Laut einer neuen Studie, die in der Zeitschrift Science Advances veröffentlicht wurde, liegt der darunter liegende Hiawatha-Krater
Einschlagskrater Hiawatha im Nordwesten Grönlands (links); Der Krater ist deutlich sichtbar (rechts) unter der Eisoberfläche. Bild mit freundlicher Genehmigung der Universität Kopenhagen
Der Asteroid hatte damals einen Durchmesser von etwa 1,5 kmfiel auf den Boden. Seine Auswirkungen hätten wahrscheinlich lokalisierte Erdbeben und Waldbrände ausgelöst, sagte Michael Storey, Mitautor der Studie und Mitarbeiter des Naturhistorischen Museums von Dänemark. Aber es gibt keine Beweise dafür, dass es das globale Klima beeinflusst hat.
Wissenschaftler entdeckten den Krater erstmals im Jahr 2018 mitmithilfe von Radar. Aber angesichts des massiven Eisblocks, der ihn bedeckt, konnten Experten nicht genau bestimmen, wann er auftauchte.
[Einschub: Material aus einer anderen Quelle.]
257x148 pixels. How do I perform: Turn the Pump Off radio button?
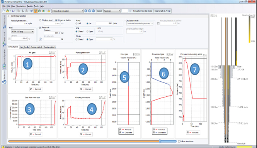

Die Wissenschaftler sammelten und untersuchten Sandkörner und größere Kiesel im Kraterbereich, und die Forscher fanden Anzeichen dafür, dass sie plötzlich und schnell erhitzt wurden.
Diese Nahaufnahme zeigtKristalle des Minerals Zirkon, die wie eine winzige Zeitkapsel wirken und das Alter vieler Ereignisse der Erdgeschichte fixieren. Wissenschaftler datierten Zirkonkristalle, um das Alter des Hiawatha-Einschlagskraters zu berechnen. Bild mit freundlicher Genehmigung von Gavin Kenny, Schwedisches Museum für Naturgeschichte
Wissenschaftler datierten Zirkonkristalle aufBerechnen Sie das Alter des Hiawatha-Einschlagskraters. Dazu verwendeten sie die Argon-Argon-Datierungsmethode. Es stellte sich heraus, dass Sand- und Kieselkörner vor etwa 58 Millionen Jahren, im späten Paläozän, starken thermischen Einflüssen ausgesetzt waren.